Kevin Gardiner and Victor Balfour, Global Investment Strategists

Foreword

Some financial talking points can be time wasters. The quantity theory of money; the demographic timebomb; “Austrian” theories of interest rates; Tobin’s Q – and our obsession with market flows.

Nobody knows exactly who is buying stocks and why. The market’s free float is large relative to the individual players, and the flow data are poor: incomplete, late and often proprietary (that is, potentially conflicted).

This differs from the bond market, where big, mandated buyers (liability-driven investors and central banks) are important. We have yet to see what happens when the economy pushes more strongly against those big buyers – we think their combined holdings will not keep yields down permanently. But they have clearly influenced bond prices to date.

So there may not be much useful to say about the shenanigans involving a US video game retailer and short-selling hedge funds. Stocks are certainly expensive, and the market has experienced some weaker days of late, but we would be surprised if retail chat rooms are where the future of the S&P 500 will be decided.

We should resist the human interest angle. Short sellers will never win popularity prizes: they bring liquidity, but also a hint of moral hazard. And who doesn’t relish the picture of the little guys finally sticking it to the man? But that picture may have been photoshopped, and one person’s financial revolution is another person’s concert party.
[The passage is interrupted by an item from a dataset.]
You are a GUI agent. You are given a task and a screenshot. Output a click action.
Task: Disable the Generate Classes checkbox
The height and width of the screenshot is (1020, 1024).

We hope the little guys were able to leave the burning building as quickly as they entered it. But we suspect that the episode will end in (lots of small) tears.

The wider stock market is hardly immune from bandwagons, bubbles – and busts. But as we see them, average valuations are high but not outlandish, particularly if earnings rebound (even) more strongly than we’ve been guessing.

This looks increasingly possible, despite the second wave – and new variants – of contagion. The forecasts sombrely unveiled by official institutions and reported with relish by the news factories do not fit with the latest data. In the US, business surveys are pointing not to resumed decline in the first quarter, but to strong growth. Pre-crisis levels of US GDP could be regained by midyear.

As a result, we think the main risk to stock markets comes not from chat rooms, or a renewed slump, but from an eventual rethink on interest rates. If earnings are growing briskly when that happens, the floor may be rising to meet us.